If you owe money and have fallen behind on payments and a collection agency tries to contact you, familiarize yourself with the Fair Debt
Collection Practices Act and your rights. The FDCPA covers all personal, family, household debts as well as money owed for automobiles, credit cards, and medical
services.
If you feel that you are being harassed by a collector, then they may be violating the law which means you could sue them for a nice chunk of
change! In fact, you have the right to sue a collector in a state or federal court within one year from the date the law was violated. If you win, you may recover money
for the damages you suffered plus an additional amount up to $1, 000. Court costs and attorney's fees also can be recovered. A group of people also may sue a debt
collector and recover money for damages up to $500, 000, or one percent of the collector's net worth, whichever is less.
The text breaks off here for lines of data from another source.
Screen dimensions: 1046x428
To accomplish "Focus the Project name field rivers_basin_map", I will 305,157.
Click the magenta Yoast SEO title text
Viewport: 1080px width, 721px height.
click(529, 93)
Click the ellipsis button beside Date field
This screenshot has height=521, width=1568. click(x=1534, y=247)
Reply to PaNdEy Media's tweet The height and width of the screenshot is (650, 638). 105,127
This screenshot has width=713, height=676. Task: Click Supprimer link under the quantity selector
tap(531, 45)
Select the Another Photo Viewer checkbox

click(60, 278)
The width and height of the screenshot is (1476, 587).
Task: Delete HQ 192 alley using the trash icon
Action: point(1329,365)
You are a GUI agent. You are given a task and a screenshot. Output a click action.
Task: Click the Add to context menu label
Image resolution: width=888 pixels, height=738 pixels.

There are rules that collection
agencies must play by and they can not:
-Use obscene or profane language
-Repeatedly use the telephone to annoy someone
-Falsely imply that
you have committed a crime
-State that you will be arrested if you do not pay your debt
-Collect any amount greater than your debt, unless your state law
permits such a charge
-Deposit a postdated check prematurely
-Use a false name
-Take or threaten to take your property unless this can be done
legally
To catch them in the act, be sure to keep phone records and write down as much as you can about the violation such as date, time and name of
representative. Sure, you may owe a legit debt but that doesn't mean you have to be harassed and bullied over it. Read the FDCPA for the full text of the law
governing third party collection of debts.